Records provided:
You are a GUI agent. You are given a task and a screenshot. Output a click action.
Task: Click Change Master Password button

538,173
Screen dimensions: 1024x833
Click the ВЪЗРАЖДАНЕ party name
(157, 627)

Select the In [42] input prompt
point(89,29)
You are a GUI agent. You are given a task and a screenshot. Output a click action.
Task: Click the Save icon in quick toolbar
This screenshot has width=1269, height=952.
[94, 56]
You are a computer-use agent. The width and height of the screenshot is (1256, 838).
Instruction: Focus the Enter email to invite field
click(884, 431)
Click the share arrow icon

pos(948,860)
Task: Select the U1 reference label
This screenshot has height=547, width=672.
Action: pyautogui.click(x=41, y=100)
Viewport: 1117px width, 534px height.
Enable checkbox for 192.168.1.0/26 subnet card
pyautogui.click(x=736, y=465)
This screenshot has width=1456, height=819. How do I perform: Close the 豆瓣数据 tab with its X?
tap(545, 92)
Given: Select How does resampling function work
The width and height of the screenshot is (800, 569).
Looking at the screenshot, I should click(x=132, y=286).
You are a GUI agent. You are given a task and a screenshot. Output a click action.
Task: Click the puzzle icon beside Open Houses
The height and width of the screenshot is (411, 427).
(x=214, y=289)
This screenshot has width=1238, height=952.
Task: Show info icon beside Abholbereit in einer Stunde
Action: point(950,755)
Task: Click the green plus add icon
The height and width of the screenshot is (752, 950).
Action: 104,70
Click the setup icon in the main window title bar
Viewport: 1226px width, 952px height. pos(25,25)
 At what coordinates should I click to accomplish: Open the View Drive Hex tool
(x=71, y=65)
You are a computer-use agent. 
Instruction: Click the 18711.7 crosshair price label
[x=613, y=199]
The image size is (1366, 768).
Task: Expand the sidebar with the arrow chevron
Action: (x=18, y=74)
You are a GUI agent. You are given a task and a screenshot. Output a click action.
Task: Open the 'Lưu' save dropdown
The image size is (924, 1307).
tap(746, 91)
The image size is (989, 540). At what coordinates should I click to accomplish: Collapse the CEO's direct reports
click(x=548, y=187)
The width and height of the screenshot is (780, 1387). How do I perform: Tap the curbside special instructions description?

Work instruction:
Please retype each entry above exactly as it is written.

Written response:
You are a GUI agent. You are given a task and a screenshot. Output a click action.
Task: Click Change Master Password button

538,173
Screen dimensions: 1024x833
Click the ВЪЗРАЖДАНЕ party name
(157, 627)

Select the In [42] input prompt
point(89,29)
You are a GUI agent. You are given a task and a screenshot. Output a click action.
Task: Click the Save icon in quick toolbar
This screenshot has width=1269, height=952.
[94, 56]
You are a computer-use agent. The width and height of the screenshot is (1256, 838).
Instruction: Focus the Enter email to invite field
click(884, 431)
Click the share arrow icon

pos(948,860)
Task: Select the U1 reference label
This screenshot has height=547, width=672.
Action: pyautogui.click(x=41, y=100)
Viewport: 1117px width, 534px height.
Enable checkbox for 192.168.1.0/26 subnet card
pyautogui.click(x=736, y=465)
This screenshot has width=1456, height=819. How do I perform: Close the 豆瓣数据 tab with its X?
tap(545, 92)
Given: Select How does resampling function work
The width and height of the screenshot is (800, 569).
Looking at the screenshot, I should click(x=132, y=286).
You are a GUI agent. You are given a task and a screenshot. Output a click action.
Task: Click the puzzle icon beside Open Houses
The height and width of the screenshot is (411, 427).
(x=214, y=289)
This screenshot has width=1238, height=952.
Task: Show info icon beside Abholbereit in einer Stunde
Action: point(950,755)
Task: Click the green plus add icon
The height and width of the screenshot is (752, 950).
Action: 104,70
Click the setup icon in the main window title bar
Viewport: 1226px width, 952px height. pos(25,25)
 At what coordinates should I click to accomplish: Open the View Drive Hex tool
(x=71, y=65)
You are a computer-use agent. 
Instruction: Click the 18711.7 crosshair price label
[x=613, y=199]
The image size is (1366, 768).
Task: Expand the sidebar with the arrow chevron
Action: (x=18, y=74)
You are a GUI agent. You are given a task and a screenshot. Output a click action.
Task: Open the 'Lưu' save dropdown
The image size is (924, 1307).
tap(746, 91)
The image size is (989, 540). At what coordinates should I click to accomplish: Collapse the CEO's direct reports
click(x=548, y=187)
The width and height of the screenshot is (780, 1387). How do I perform: Tap the curbside special instructions description?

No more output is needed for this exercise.